The rise of new restaurants’ outdoor dining areas is adding to the bustle of the sidewalks of downtown Columbia, but some are technically violating city ordinances.
The Downtown Community Improvement District is aiming to change ordinances governing sidewalk dining to ensure all restaurants comply with Americans with Disabilities Act standards and can accommodate additional foot traffic downtown.
Katie Essing, executive director of the Downtown Community Improvement District, led a discussion Tuesday night about possible ordinance changes at the Downtown Columbia Leadership Council’s meeting.
The sidewalk ordinances are almost a decade old, and Essing said they need to be updated. Restaurants are doing too many different things with their outdoor dining areas, she said, so the language of the ordinances needs to be clarified.
Restaurants must leave a clear 60-inch path along the sidewalk if they decide to have an outdoor seating area. If a restaurant wants to have a barrier for its dining area, they have to use either black steel chains and poles or picket-style fencing, and it cannot be permanently anchored to the sidewalk.
“Overall, the Downtown CID very much embraces sidewalk dining,” she said. “It adds to a vibrant street-edge, people like it, it adds entertainment ... But we do get concerned when there’s not enough access on the sidewalk.”

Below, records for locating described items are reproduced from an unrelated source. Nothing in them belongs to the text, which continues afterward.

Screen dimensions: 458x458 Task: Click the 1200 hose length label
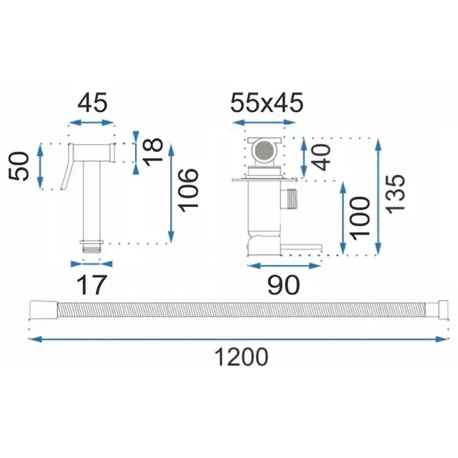click(241, 356)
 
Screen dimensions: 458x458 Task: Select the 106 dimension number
click(189, 190)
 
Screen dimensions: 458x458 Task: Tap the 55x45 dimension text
click(267, 102)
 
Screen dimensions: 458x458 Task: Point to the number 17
click(91, 285)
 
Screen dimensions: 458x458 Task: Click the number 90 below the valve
click(284, 285)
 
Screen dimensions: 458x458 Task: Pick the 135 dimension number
click(395, 194)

Essing mentioned that Tellers Gallery and Bar and Shakespeare’s Pizza are two examples of businesses following the guidelines, but Room 38 and Fuzzy’s Tacos are not.
Columbia Community Development Director Tim Teddy said Room 38’s dining area constricts the sidewalk to be less than 60 inches, and Fuzzy’s Tacos has a different style of fencing and permanent outdoor dining structures.

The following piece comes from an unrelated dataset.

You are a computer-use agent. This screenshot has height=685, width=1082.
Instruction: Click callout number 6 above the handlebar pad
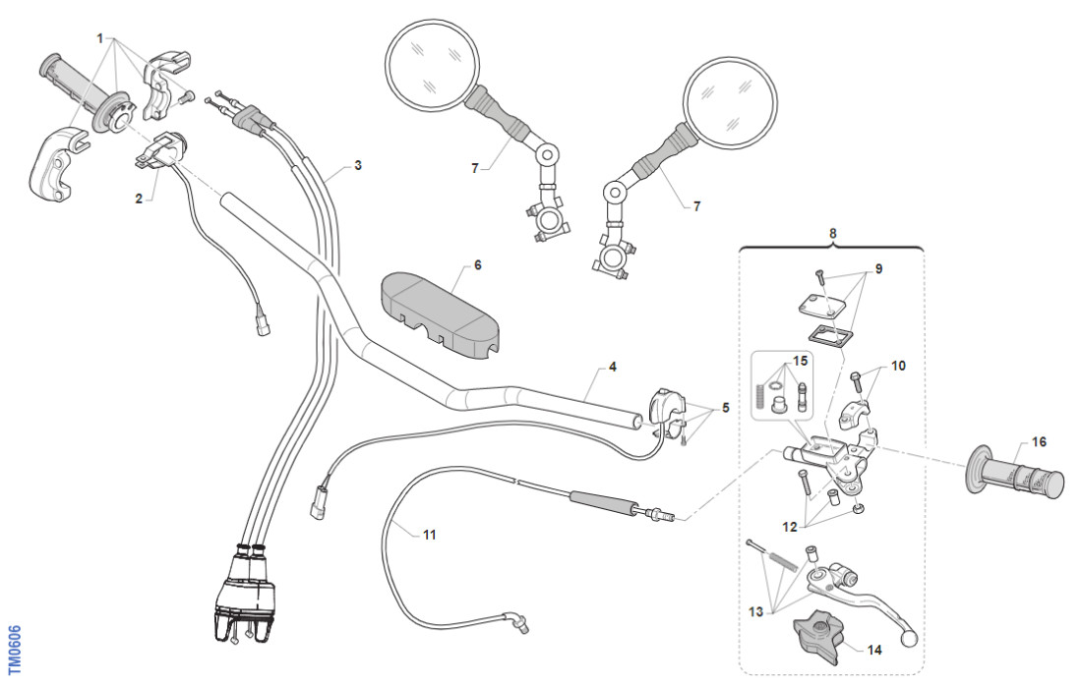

Essing suggested imposing a fee on restaurants that want to have outdoor dining areas, adding she talked with a few places that said they would be willing to pay a fee around $50. Another idea was requiring an annual permit for outdoor dining areas, which would allow for the permit to be revoked after a year if the restaurant does not follow ordinances or if there are complaints.
Council member Janet Hammen said she is concerned about the idea of using a complaint-driven process for enforcing the sidewalk ordinances.
“I feel it is very unfair in many instances,” Hammen said. “As a consumer, downtown and in my neighborhood, I see many violations that go unaddressed year after year because it is complaint-driven.”
Council member John Clark said the city uses the complaint process too much and it hasn’t served the community well. He also mentioned the city doesn’t have enough resources to be enforcing the ordinance at taxpayer expense, so he said he would like the CID to pick up the cost of enforcing proper outdoor dining areas for the public.
“I like the idea of the annual permit,” Clark said. “I like the emphasis on enforcing it. I just don’t think the city government and its taxpayers should be having to pay for any of it. This is a benefit to the general public, but it is a particular benefit to downtown businesses.”
Essing plans to take this feedback to the Downtown CID operations committee meeting at 3:30 p.m. on May 17 at the CID office. Once the District decides on what changes to make to the ordinances, they then will work with the city to make finalized updates.